Impresiona doblemente, y cómo no, la lúgubre coincidencia de fechas, la suma de los 19 de septiembre, pero pone también de relieve como en muchas partes del país han dado frutos los años de prevención, capacitación y simulacros. La gran mayoría de la población reacciona de manera más sensata y ordenada, porque con el tiempo han aprendido qué hacer y qué no. Las alarmas sísmicas regalan segundos y hasta minutos de aviso previo en muchas zonas del país, los reglamentos de construcción más estrictos se observan ya no en el papel, sino en edificios que aguantan de pie.

Pero no todos son tan afortunados. En donde se robaron los recursos para las alarmas u olvidaron aplicarlos, no hay esos preciados segundos de anticipación. Por pobreza en muchos casos, por desidia o corrupción en otros, muchas construcciones se vienen abajo, la infraestructura colapsa, la ayuda tarda en llegar, la reconstrucción es sólo un sueño.

A diferencia de hace casi dos semanas, en esta ocasión los daños ocasionados fueron muy grandes en lo que a vidas humanas se refiere. Al momento de escribir este texto son ya más de un centenar de muertes confirmadas, sin contar heridos graves, desaparecidos y damnificados. Cada uno representa una historia, una vida cortada de tajo o alterada para siempre. Junto con ese aspecto trágico está el otro, también profundo y significativo: el de quienes aquí encontraron la oportunidad de apoyar a los demás, de a riesgo de sus propias vidas salvar otras, de llevar alivio con una despensa o un vaso de agua, con un aventón a quienes quedaron varados o abriendo sus redes de Wi-Fi o de tantas otras maneras. Ellos y ellas se descubrieron en la generosidad, en la solidaridad, en el servir a otros.

Y todas esas historias, pequeñas y grandes, son de heroísmo colectivo o individual, de sentido de comunidad, que lo es también de país, de nación. No es, por fortuna, la hora de los políticos ni de los caudillos, que o se han guardado o se han exhibido tan vergonzosamente que el escarnio los cubre.
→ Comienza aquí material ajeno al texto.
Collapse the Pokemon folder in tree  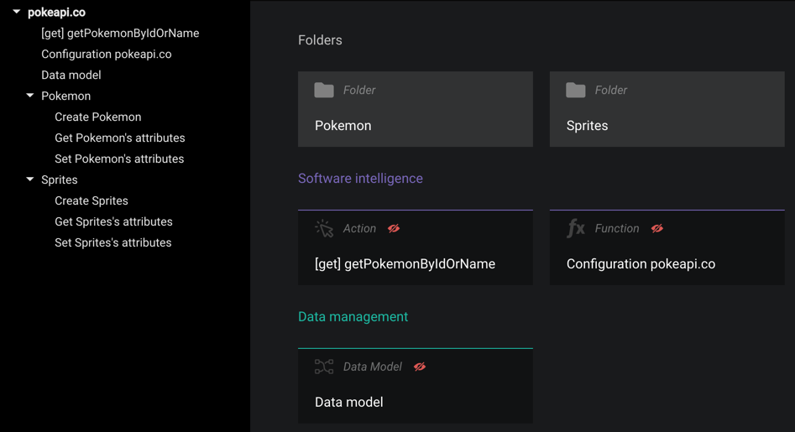click(x=30, y=96)
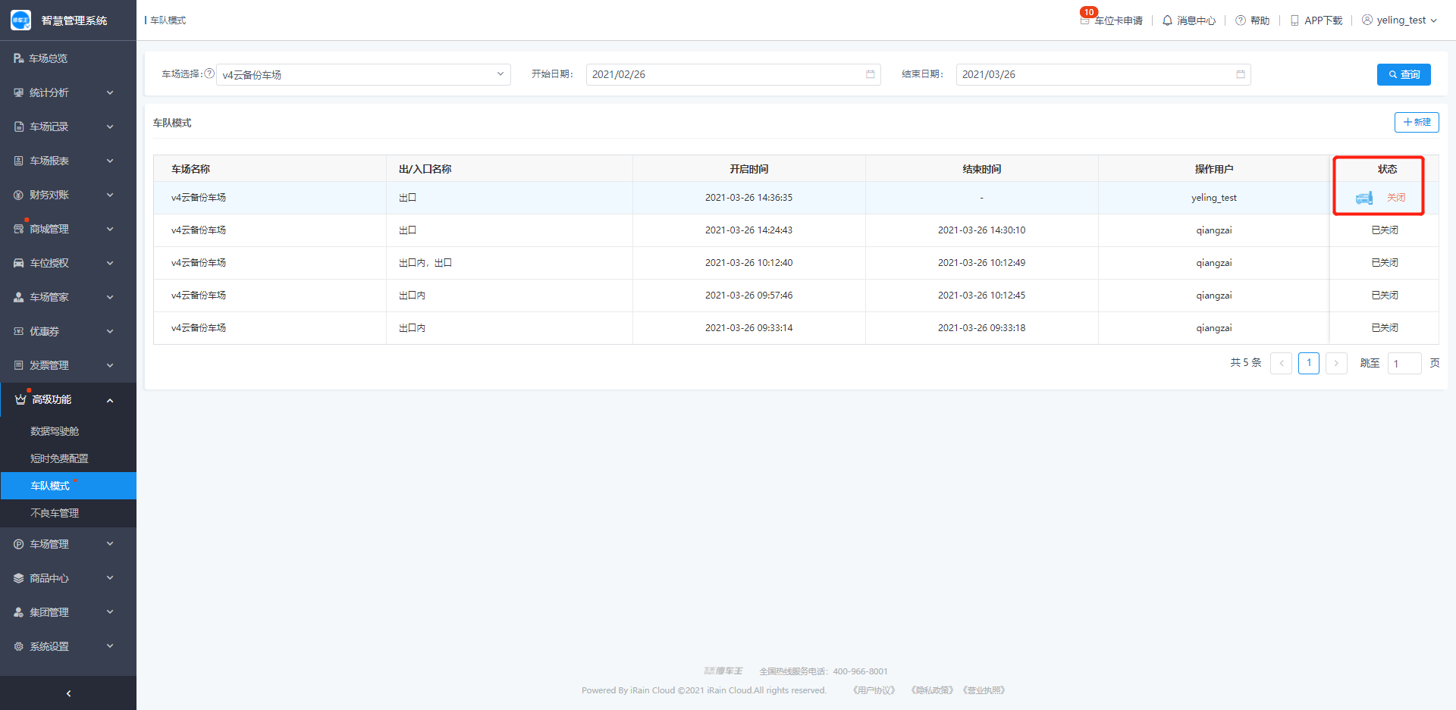Click the 跳至 page number input
Viewport: 1456px width, 710px height.
click(1404, 364)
No, ha sido la hora de la gente, de los que decidieron por voluntad propia demostrar de lo que están hechos.

De los escombros y el luto por las vidas perdidas es eso, la reacción desde niños hasta adultos mayores que se vuelcan a ayudar como mejor pueden, lo que permanece, lo que se levanta. Y viendo eso, no puedo dejar de sentir un pequeño y reconfortante apapacho a nuestro ánimo tan golpeado por la tragedia.